David discurría sobre la reunión que había tenido por la mañana. Se había reflexionado sobre temas de una forma superficial, según su opinión. Se decía así mismo que necesitaba otro tipo de personas para profundizar en esos temas. Sin embargo, una voz interior le decía que debía aprender de esas reuniones, de esas personas, de esos planteamientos.
No todo estaba en los planteamientos. Lo importante era escuchar a las personas. David iba viendo otra vertiente que no había visto con anterioridad. Si debía aprender de esas experiencias, debía cambiar su actitud sobre esas personas. Había leído en un libro que no aprendíamos de los demás si no les dábamos la consideración de maestros.
Esa era la palabra clave para aprender de otros. La vida era amplia, compleja, complicada y, en algunos momentos, misteriosa. Se escapaba del control de nuestra mente y de nuestros planteamientos. Ya era hora de dar esa posibilidad a muchas personas con las que convivíamos y nos saludábamos. Si todos tenían la consideración de maestros, todos nos podían enseñar.
David admitía que cambiando su consideración podría aprender mucho de ellas. Les dio, en su interior, la consideración de maestros y muchas actitudes nuevas nacieron. Lo primero que aprendió fue “escuchar”. Como alumno escuchaba a las personas de una manera especial. Estaba atento a sus manifestaciones.
No dejaba que su mente interfiriera, como hacía en las otras ocasiones, con las respuestas y con sus planteamientos. La gente se sentía importante cuando hablaba con él. Se sentía escuchada. Se sentía oída. Se sentía considerada con aquella actitud de atención. Les permitía expresarse y podía conocer de viva voz todas las implicaciones que tenían sus decisiones.
Aprendió a vibrar con ellas. Aprendió a respetar sus decisiones.
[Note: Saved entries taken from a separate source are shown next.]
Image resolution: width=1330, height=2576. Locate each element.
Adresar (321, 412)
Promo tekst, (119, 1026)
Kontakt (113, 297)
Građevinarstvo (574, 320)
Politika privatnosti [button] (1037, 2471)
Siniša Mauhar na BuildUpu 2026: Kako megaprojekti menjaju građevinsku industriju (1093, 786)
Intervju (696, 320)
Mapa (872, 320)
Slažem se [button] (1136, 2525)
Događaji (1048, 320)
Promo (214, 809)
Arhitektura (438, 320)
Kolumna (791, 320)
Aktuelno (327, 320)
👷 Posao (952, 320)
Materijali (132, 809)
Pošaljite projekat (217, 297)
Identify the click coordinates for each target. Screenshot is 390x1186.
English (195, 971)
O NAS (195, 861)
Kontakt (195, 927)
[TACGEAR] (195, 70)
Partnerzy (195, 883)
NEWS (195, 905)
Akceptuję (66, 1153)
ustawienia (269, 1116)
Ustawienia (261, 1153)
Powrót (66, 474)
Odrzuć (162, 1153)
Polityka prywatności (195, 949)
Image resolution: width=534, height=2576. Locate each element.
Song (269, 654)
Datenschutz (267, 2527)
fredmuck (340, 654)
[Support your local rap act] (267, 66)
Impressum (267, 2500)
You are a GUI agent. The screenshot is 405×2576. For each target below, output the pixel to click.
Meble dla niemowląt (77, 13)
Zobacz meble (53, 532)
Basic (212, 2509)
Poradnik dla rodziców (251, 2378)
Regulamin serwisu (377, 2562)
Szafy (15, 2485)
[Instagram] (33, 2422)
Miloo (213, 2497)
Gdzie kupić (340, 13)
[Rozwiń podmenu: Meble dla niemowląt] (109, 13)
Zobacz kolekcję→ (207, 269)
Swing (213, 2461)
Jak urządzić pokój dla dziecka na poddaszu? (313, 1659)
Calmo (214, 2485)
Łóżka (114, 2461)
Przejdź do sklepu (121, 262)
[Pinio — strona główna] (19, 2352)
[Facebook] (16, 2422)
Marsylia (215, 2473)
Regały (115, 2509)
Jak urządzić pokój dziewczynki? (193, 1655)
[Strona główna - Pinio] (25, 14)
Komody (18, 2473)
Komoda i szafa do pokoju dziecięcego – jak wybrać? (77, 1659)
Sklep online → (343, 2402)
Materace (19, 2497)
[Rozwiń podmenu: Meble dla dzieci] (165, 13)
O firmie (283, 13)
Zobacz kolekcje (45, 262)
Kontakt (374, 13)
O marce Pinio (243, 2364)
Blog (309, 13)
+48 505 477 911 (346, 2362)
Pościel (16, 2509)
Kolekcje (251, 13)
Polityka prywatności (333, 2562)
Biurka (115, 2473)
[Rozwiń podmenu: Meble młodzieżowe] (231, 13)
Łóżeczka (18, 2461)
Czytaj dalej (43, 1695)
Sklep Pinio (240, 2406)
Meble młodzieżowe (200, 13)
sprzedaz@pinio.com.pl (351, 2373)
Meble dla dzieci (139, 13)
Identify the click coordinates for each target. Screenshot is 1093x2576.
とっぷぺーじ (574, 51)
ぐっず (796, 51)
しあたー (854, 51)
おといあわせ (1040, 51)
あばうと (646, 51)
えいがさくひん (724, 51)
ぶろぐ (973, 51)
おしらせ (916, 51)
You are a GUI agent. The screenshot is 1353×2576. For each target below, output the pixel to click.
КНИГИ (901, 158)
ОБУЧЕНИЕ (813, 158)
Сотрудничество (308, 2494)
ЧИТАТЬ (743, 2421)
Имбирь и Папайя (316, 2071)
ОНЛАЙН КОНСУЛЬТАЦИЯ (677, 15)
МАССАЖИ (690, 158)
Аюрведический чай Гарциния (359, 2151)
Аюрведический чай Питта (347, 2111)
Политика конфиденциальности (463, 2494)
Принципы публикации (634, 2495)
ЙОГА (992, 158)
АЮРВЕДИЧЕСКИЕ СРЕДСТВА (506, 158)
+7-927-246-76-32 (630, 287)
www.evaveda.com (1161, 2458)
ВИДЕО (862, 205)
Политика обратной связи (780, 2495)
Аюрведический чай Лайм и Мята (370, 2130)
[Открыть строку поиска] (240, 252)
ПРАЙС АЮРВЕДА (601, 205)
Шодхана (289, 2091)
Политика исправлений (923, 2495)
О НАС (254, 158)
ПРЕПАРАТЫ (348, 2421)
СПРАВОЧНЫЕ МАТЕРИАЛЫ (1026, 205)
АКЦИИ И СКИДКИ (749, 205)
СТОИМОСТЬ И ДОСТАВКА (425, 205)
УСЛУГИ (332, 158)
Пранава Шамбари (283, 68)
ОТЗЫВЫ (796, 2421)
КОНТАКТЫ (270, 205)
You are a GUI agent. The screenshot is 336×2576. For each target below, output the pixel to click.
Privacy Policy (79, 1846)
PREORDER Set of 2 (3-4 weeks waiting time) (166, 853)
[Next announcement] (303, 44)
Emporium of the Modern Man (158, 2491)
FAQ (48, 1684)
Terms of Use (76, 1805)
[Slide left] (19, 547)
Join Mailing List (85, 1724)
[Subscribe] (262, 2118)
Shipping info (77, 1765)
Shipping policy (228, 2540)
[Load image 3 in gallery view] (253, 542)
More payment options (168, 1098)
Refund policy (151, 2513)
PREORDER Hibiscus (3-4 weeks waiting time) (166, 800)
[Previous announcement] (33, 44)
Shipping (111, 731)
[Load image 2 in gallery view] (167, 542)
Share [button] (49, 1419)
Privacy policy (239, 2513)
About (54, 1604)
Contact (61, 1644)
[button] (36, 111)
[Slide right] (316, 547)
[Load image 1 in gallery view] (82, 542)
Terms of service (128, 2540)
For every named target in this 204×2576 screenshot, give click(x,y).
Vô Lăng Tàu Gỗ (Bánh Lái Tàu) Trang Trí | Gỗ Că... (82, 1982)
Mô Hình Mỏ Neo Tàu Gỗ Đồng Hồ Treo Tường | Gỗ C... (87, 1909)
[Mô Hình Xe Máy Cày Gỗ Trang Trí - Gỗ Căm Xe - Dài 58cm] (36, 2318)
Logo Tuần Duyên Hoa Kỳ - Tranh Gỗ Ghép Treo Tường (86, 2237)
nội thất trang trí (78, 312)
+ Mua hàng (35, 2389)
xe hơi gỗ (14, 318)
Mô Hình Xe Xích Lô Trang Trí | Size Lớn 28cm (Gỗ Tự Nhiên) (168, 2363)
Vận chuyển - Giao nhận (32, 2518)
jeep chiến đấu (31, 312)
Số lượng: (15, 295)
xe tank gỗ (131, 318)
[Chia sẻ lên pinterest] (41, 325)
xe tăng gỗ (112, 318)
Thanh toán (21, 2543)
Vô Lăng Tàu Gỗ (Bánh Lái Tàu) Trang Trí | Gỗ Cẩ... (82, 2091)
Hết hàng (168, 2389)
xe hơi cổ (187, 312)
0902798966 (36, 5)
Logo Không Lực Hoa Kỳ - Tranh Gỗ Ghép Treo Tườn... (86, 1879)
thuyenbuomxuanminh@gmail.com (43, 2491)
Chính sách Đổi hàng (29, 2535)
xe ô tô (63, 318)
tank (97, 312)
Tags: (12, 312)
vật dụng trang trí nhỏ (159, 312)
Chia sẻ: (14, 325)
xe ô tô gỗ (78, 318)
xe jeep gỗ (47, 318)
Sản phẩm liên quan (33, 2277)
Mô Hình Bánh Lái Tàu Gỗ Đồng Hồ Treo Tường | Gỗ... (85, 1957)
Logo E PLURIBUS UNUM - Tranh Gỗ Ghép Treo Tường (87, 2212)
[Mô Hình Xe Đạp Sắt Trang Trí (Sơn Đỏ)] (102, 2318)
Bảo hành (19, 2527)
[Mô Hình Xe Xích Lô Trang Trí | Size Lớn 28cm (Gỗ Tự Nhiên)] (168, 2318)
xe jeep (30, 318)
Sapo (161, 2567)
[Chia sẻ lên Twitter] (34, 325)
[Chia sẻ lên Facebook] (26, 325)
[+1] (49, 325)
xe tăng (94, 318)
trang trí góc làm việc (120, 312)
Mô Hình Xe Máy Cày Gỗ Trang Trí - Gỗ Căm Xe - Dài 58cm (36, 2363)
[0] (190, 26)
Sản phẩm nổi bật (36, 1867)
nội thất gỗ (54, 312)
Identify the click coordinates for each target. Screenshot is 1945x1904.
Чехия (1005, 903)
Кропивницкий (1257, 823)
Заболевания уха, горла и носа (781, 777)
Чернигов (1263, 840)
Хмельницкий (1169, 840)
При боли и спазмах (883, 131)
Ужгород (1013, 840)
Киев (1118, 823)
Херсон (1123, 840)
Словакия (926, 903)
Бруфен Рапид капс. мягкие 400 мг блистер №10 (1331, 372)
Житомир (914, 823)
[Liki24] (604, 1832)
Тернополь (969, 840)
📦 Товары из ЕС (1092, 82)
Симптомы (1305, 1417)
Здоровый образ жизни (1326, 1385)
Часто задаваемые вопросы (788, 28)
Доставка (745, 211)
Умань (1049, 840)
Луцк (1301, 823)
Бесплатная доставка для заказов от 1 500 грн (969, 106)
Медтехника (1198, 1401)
Aprendió a valorarlas como personas sensatas y bien orientadas. Eran sus maestros. Era una palabra mágica que se repetía dentro de sí. Era una actitud que desarrollaba en cada momento. Había aprendido a escuchar atentamente a sus maestros. Les llegó a conocer. Les llegó a apreciar.
La relación cambió significativamente. En algunos momentos, observaba sus contradicciones, sus luchas, sus pesares, sus inconvenientes. No trataba de imponerles su punto de vista ni sus soluciones. Se daba cuenta de que el cambio debía venir desde el interior de la persona. Aprendió el arte de la sugerencia. Aprendió el arte de dejar salir su pensamiento en voz alta.
Siempre la sutilidad, el respeto, la admiración acompañaban sus palabras. David aprendió que era mucho más importante que las personas vieran sus contradicciones que la sensación de que él tenía la razón. En muchos momentos del pasado, había sido preso de ese concepto. “La razón me avala”, se repetía en muchos momentos.
Ahora, ante sus maestros, no se trataba de tener la razón. Era oportuno sugerir para que lo razonable se instalara en la otra persona y ella misma cambiara sin presión. Una mano amiga y de apoyo llegaba mucho más hondo que la pura razón. Una actitud abierta de ese tipo le hacía bien a los demás como a sí mismo.
Muchos temas le aparecían en su mente, en sus charlas, en sus momentos de escucha. Los atesoraba en su corazón y en sus ratos de meditación los estudiaba con mucha atención. David concluía que esa decisión de convertir en maestros a todas las personas que se relacionaban con él, le quitaba esa fuerza interna de ataque, de imponer su criterio, de dejar claro su pensamiento.